【学部】ギャラリー巡り(銀座・京橋地区)

投稿日:

 2025年5月20日、銀座・京橋地区のギャラリーを巡り歩き、計7つの展覧会を訪れました。

 銀座メゾンエルメス フォーラムで開催されていた「スペクトラム スペクトラム」では、個性的な7名の作家たちによる作品が紹介されていました。絵画、陶器、インスタレーションなどその作品形態は多岐に及び、私たち鑑賞者が自身の身体を通じて、それぞれの作家や作品同士が描き出す真実と虚構、幻想・幻視、反射などの〈あいだ〉の空間を垣間見ることのできる展覧会となっていました。

 
 TODA BUILDHING「ART POWER KYOBASHI パブリック・アートプロジェクト」では、複数の作家の三次元的なパブリックアート作品が展示されていました。持田敦子《Steps》は、いくつもの螺旋階段が天井からつるされ、無限に伸びていくかのような空間の広がりを見せていました。オフィスのロビーという堅い印象を抱いていた場所に足を踏み入れたとたん、美しい曲線を描き、実用性から切り離された階段の姿が目に飛び込んでくる体験は新鮮なものでした。

 
 Taka Ishii Gallery「森山大道/セイヤー・ゴメス|Hellooooo」は、写真家の森山と画家/彫刻家のゴメスによる2人展です。

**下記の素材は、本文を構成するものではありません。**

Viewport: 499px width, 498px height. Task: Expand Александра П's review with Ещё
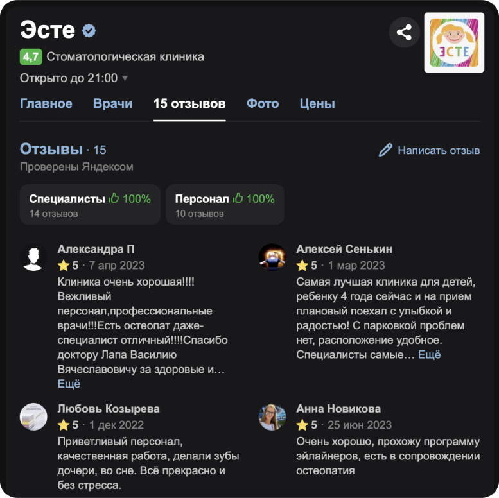click(69, 384)
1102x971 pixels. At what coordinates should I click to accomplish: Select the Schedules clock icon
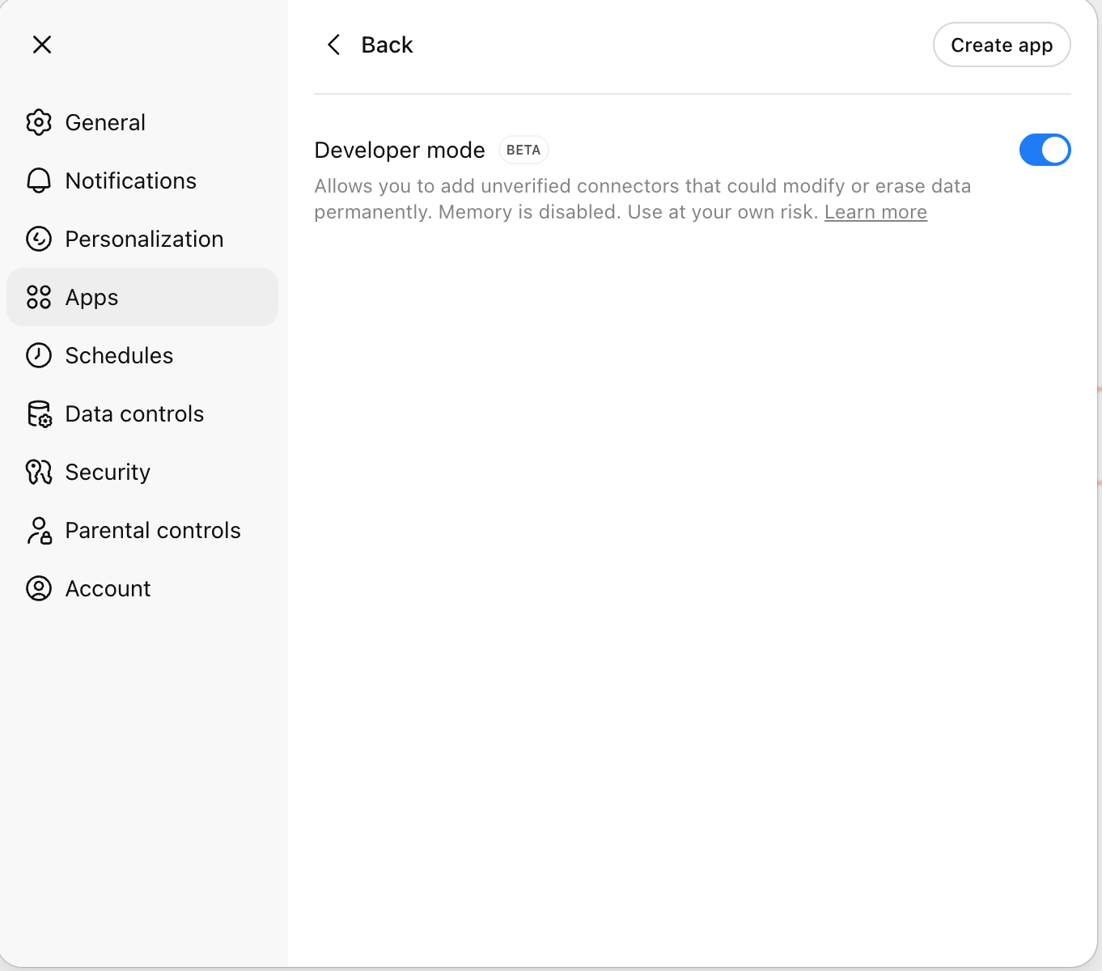(x=38, y=355)
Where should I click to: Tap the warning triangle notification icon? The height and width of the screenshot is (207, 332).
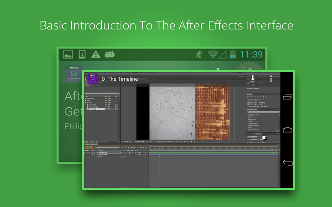coord(96,54)
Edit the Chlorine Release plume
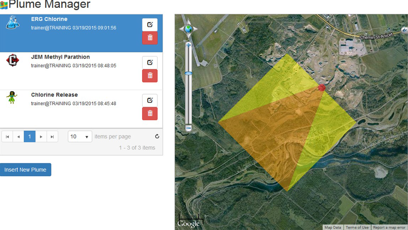Image resolution: width=408 pixels, height=230 pixels. (x=150, y=101)
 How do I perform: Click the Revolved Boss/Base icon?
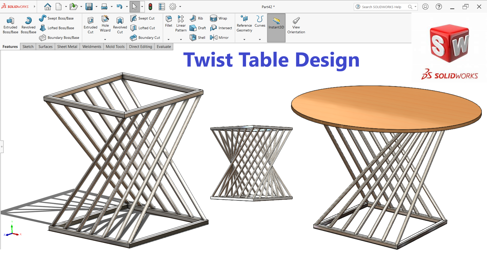tap(28, 25)
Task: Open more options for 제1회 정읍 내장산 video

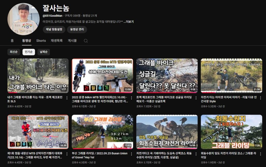Action: click(67, 154)
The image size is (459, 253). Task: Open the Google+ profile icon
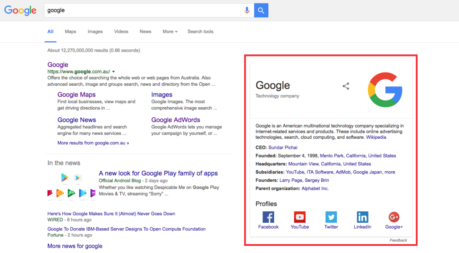(x=393, y=217)
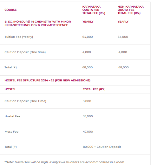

それぞれが作品を通じて、東京とロサンゼルスの都市表現を試みています。森山の写真から見る東京は、荒々しいブレや揺らぎからどこか現実味に欠け、フィクションの世界かのように感じられました。ゴメスがフォトリアリズム・ペインティングにより描き出すロサンゼルスの風景は、精密な筆致からまるで現実を写し取った写真かのように鑑賞者の目の前に現れていました。

 
 Yutaka Kikutake「小林エリカ、ドレーヌ・ル・バ、鈴木ヒラク|形象 Keisho」では、3人の作家が多彩な媒体を通じ、歴史、記憶、感情などの不可視な物事をかたどる実践が紹介されていました。埋もれてきた歴史や人々の記憶、歴史に対する人類の責任といった概念が作品によって輪郭を与えられ、目に見えるかたちでその場に存在しており、それぞれの作家にとって「形象」とはどのような行為を意味するのかゼミ生同士で考えを深め合いました。

 
 KOSAKU KANECHIKA「水上愛美|Dear All Our Yesterdays」では、水上の新作ペインティング約17点が展示されていました。水上の作品では、神話や伝承から引用されたイメージが砂の混ざった顔料で塗りつぶされ、さらにその上から新たなイメージが何重にも重ねられています。描かれたイメージを紐解いていく中で、何層にもわたって重ねられた図像が内包している時間の集積を感じ取ることができました。

 
 ギャラリー小柳「ジャネット・カーディフ&ジョージ・ビュレス・ミラー|Small Works」では、カナダ出身のアーティスト・デュオである2人によるアッサンブラージュの作品群が展示されていました。作品の多くは廃品などから作られた小さな玩具のようなもので、ボタンを押すことで音が鳴ったり動き出したりする仕組みとなっています。ボタンを押すという行為によって作品と鑑賞者がつながり、作品を通じて奇妙で不穏な世界に引き込まれるかのような不思議な体験をしました。

 
 POLA ANNEXでは「鈴木ヒラク|海と遺伝子」が開催されていました。会場には、連作《海と記号》が鑑賞者を取り囲むようなかたちで並べられています。キャンバスを覆う深い青とその上で躍動する銀の色彩は、深海で湧き上がる生命力や宇宙の広がりを想起させ、神秘的な空間を演出していました。